Wynika z nich, że połowa Polaków po 25 odkładania składki emerytalnej do ZUS otrzyma zaledwie 492zł brutto emerytury. To tylko 28 proc. obecnej płacy minimalnej, wynoszącej 1750zł. Obecnie emerytura minimalna to 880zł, co i tak wpędza część emerytów na skraj nędzy.

Według ekonomistów do takiego stanu rzeczy przyczyni się nowy sposób ozusowania kilku umów-zleceń jednej osoby. Wejdzie on w życie od 1 stycznia 2016 roku. Wówczas zostanie wprowadzona kwota graniczna oskładkowania, równa płacy minimalnej.

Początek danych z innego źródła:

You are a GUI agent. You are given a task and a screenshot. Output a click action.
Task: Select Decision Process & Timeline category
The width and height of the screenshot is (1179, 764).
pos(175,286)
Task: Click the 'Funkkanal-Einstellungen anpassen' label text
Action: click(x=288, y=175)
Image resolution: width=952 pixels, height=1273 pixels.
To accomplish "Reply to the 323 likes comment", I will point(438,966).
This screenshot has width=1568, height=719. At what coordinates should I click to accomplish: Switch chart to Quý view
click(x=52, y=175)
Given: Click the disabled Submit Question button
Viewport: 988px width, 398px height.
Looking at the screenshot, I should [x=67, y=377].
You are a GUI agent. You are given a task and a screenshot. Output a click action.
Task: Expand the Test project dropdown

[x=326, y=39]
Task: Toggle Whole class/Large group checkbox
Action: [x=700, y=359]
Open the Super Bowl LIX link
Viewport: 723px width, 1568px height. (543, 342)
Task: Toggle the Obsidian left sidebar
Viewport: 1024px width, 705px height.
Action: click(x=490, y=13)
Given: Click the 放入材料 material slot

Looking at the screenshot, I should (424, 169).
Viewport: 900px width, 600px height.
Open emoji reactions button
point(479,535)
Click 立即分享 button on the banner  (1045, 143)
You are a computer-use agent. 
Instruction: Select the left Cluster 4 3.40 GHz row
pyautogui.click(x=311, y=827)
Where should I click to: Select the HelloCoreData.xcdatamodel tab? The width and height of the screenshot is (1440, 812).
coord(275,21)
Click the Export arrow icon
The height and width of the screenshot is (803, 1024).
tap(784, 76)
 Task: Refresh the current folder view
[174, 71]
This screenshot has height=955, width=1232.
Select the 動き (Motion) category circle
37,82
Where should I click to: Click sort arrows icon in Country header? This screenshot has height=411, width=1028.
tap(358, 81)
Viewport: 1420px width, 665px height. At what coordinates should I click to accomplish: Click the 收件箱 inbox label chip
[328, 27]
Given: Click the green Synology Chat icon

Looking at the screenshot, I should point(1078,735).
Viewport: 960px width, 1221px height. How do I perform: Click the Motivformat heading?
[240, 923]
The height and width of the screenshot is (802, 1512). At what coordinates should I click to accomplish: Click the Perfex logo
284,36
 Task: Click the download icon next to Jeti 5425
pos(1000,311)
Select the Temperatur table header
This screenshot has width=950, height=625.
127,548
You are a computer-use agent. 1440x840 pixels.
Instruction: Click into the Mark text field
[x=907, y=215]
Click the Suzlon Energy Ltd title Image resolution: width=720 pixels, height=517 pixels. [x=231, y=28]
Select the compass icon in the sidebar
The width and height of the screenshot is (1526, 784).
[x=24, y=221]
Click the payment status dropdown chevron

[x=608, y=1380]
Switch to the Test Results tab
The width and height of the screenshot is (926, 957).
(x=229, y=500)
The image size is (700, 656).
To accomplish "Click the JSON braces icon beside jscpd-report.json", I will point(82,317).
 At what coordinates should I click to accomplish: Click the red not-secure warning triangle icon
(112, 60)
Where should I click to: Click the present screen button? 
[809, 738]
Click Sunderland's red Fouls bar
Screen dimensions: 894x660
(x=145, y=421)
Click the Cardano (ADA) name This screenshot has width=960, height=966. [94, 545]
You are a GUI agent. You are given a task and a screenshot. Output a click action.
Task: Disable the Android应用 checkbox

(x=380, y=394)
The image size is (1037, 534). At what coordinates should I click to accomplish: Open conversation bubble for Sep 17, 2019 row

Jednak według posła PiS prof. Józefa Hrynkiewicza powodów tak niskich emerytur jest znacznie więcej. W rozmowie z „Radiem Maryja” wskazał, że idzie tu między innymi o kształt obecnego systemu emerytalnego. „Polega na tym, że w pierwszym okresie zabrano część środków na ubezpieczenie emerytalne z ZUS – powstał wtedy bardzo duży dług w ZUS-ie. Druga przyczyna polega na tym, że w roku 2009 zmieniono system ubezpieczenia emerytalnego w ZUS na w istocie system kapitałowy – każdy dostanie tak wysoką emeryturę, na jaką sobie złoży płacąc składki” – stwierdził prof. Hrynkiewicz.

Ekonomiści widzą sposób na rozwiązanie tego problemu w rozwoju tak zwanego trzeciego filaru. Zdaniem profesora Hrynkiewicza instytucje te musiałby być bezpieczne i posiadać państwowe gwarancje. Co więcej niskie dochody Polaków sprawiają, że blisko 90 proc. tak naprawdę nie ma z czego odkładać na emerytury.